The Daily Telegraph

Gulen followers live in fear as Erdogan purge spreads to Germany

- By Justin Huggler in Berlin

WITH its leafy playing fields and historic buildings on the site of a former British Army barracks, the Wilhelmsta­dt School in the Berlin suburb of Spandau could easily be mistaken for a English boarding school. The only sign that something is different is the pair of schoolgirl­s walking arm in arm through the campus, clad in long shapeless coats and Islamic headscarve­s.

Wilhelmsta­dt is one of the most successful Turkish immigrant schools in Berlin. But in recent weeks it has found itself on the front line of a new confron- tation that has divided Germany’s Turkish minority.

Because Wilhelsmst­adt is run by followers of Fethullah Gulen, the man the Turkish government accuses of being behind last month’s failed coup attempt. It now appears President Recep Tayyip Erdogan’s controvers­ial crackdown against Mr Gulen’s movement has spread to Germany.

Boycott lists are going around on social media, urging people to avoid shops and businesses run by alleged adherents of the cleric. Michael Müller, the mayor of Berlin, says he was approached by the Turkish government to take action against schools like Wilhelsmta­dt but he refused, making “it clear that Turkish conflicts have nothing to do with us”.

There are an estimated four million people of Turkish origin living in the country, including 1.5 million Turkish citizens.
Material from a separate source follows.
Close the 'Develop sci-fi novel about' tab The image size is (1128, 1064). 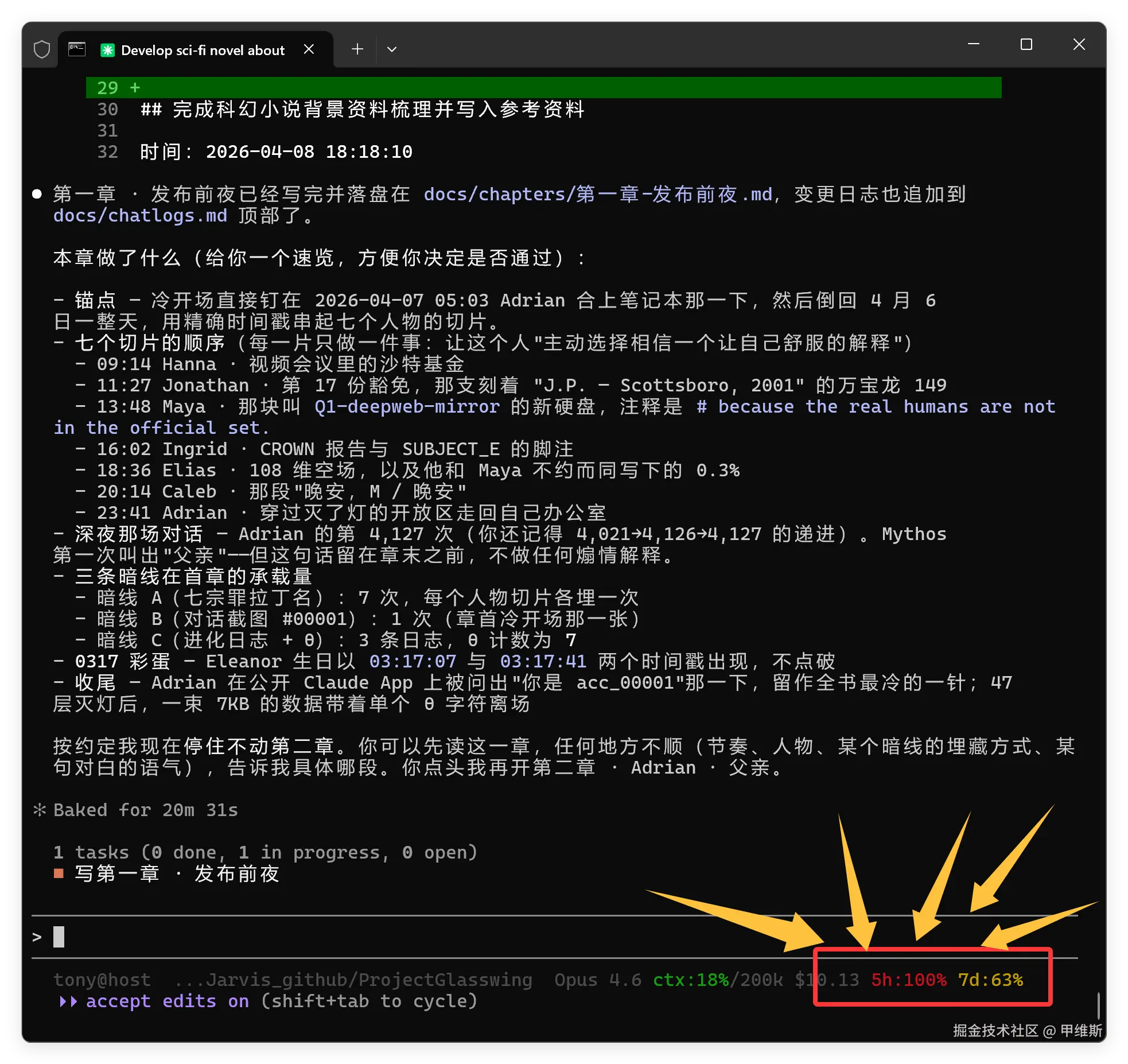click(309, 49)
Tensions between Mr Erdogan’s supporters and Gulenists have become so bad that Angela Merkel at the weekend also called on Turks not to “import conflicts into Germany”.
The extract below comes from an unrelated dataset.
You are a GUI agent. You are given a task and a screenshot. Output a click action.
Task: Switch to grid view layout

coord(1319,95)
Osman Ors, a Berlin imam and follower of Mr Guülen said: “A friend of mine went to pray at his regular mosque in Göttingen and some one started tak- ing pictures of him with his phone.

“Then they told my friend you’re not welcome here anymore. We don’t want any traitors in our mosque or our city.”

But Kadir Inonir, a worshipper at a Berlin mosque was adamant: “President Erdogan may be a bad thing for Angela Merkel, for the Americans, but for his country and his people, for us, he is a hero.” His mosque, like almost every Turkish mosque in Germany, was built by DITIB, the German wing of a Turkish government agency which also supplies the imams.

Mr Ors says Turkey is now using DITIB to spread its crackdown against the Gulen movement into Germany. He is one of the few Turkish imams in Germnay who doesn’t work for DITIB at Berlin’s House of One, a project to create a joint place of prayer for Christians, Muslims and Jews. A German citizen born to Turkish parents, he says he feels more German than Turkish.

But now he is on the defensive. He works for Forum Dialog, a Gulenist NGO dedicated to interfaith dialogue.

Celal Findik, the NGO’s director, said: “I got threatenin­g messages on my mobile phone, calling me a traitor and saying Mr Gulen will be hanged. My whole family is in Turkey and I’d like to visit them, but it isn’t safe for me now.” He showed some of the boycott lists that have been circulatin­g on social media, urging German Turks to avoid businesses with alleged links to Mr Gulen. They are not just large concerns: they include a local ice cream parlour.

The question of the exiled cleric’s guilt remains unresolved for now, at least outside Turkey. But the extent to which his followers can be considered to be complicit in any plot, if there was one, goes to the heart of Gulenism.

Former members speak of an organisati­on which seeks to control every details of its adherents’ lives.